The multiDEGGs package performs multi-omic differential network analysis by identifying differential interactions between molecular entities (genes, proteins, miRNAs, or other biomolecules) across the omic datasets provided.
For each omic dataset, a differential network is constructed, where links represent statistically significant differential interactions between entities. These networks are then integrated into a comprehensive visualization using distinct colors to distinguish interactions from different omic layers. This unified visualization allows interactive exploration of cross-omic patterns (e.g., differential interactions present at both transcript and protein level). For each link, users can access differential statistical significance metrics (p-values or adjusted p-values, calculated via robust or traditional linear regression with interaction term), and differential regression plots.
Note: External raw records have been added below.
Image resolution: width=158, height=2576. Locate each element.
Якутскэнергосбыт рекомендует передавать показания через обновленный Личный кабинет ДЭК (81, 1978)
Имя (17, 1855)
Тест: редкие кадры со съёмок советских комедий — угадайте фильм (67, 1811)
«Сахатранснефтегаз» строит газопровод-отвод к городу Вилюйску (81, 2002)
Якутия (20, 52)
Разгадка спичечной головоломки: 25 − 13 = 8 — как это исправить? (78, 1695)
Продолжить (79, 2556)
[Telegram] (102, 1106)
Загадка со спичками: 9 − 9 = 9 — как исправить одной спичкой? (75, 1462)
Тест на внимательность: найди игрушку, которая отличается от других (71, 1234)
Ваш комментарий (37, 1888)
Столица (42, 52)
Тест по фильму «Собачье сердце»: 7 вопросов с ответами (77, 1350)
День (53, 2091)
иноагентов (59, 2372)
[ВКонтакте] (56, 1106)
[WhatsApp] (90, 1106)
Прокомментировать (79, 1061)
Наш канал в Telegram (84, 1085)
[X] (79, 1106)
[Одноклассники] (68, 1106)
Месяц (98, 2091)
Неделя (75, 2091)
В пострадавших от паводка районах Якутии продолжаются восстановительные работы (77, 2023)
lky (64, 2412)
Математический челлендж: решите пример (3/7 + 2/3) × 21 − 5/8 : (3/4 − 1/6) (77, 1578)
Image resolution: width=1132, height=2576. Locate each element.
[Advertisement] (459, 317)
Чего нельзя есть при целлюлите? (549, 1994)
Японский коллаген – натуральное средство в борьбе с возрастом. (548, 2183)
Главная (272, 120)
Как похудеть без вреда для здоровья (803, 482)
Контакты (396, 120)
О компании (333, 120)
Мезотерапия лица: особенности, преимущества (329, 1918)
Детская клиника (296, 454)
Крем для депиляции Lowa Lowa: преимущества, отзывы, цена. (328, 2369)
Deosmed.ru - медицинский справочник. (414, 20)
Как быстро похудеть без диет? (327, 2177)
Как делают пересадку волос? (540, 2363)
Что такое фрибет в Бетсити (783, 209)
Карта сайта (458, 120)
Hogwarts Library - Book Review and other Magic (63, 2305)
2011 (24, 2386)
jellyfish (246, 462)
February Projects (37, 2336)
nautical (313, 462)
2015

Beyond network visualization and exploration, multiDEGGs extends its utility into predictive modeling applications. The identified differential interactions can be leveraged as engineered features in machine learning pipelines, providing biologically meaningful predictors that capture relational information between molecular entities. The package includes specialized functions for nested cross-validation that ensure proper feature selection and engineering without data leakage, enabling the construction of robust and interpretable predictive models.
Install from CRAN:
install.packages("multiDEGGs")
Install from Github:
devtools::install_github("elisabettasciacca/multiDEGGs")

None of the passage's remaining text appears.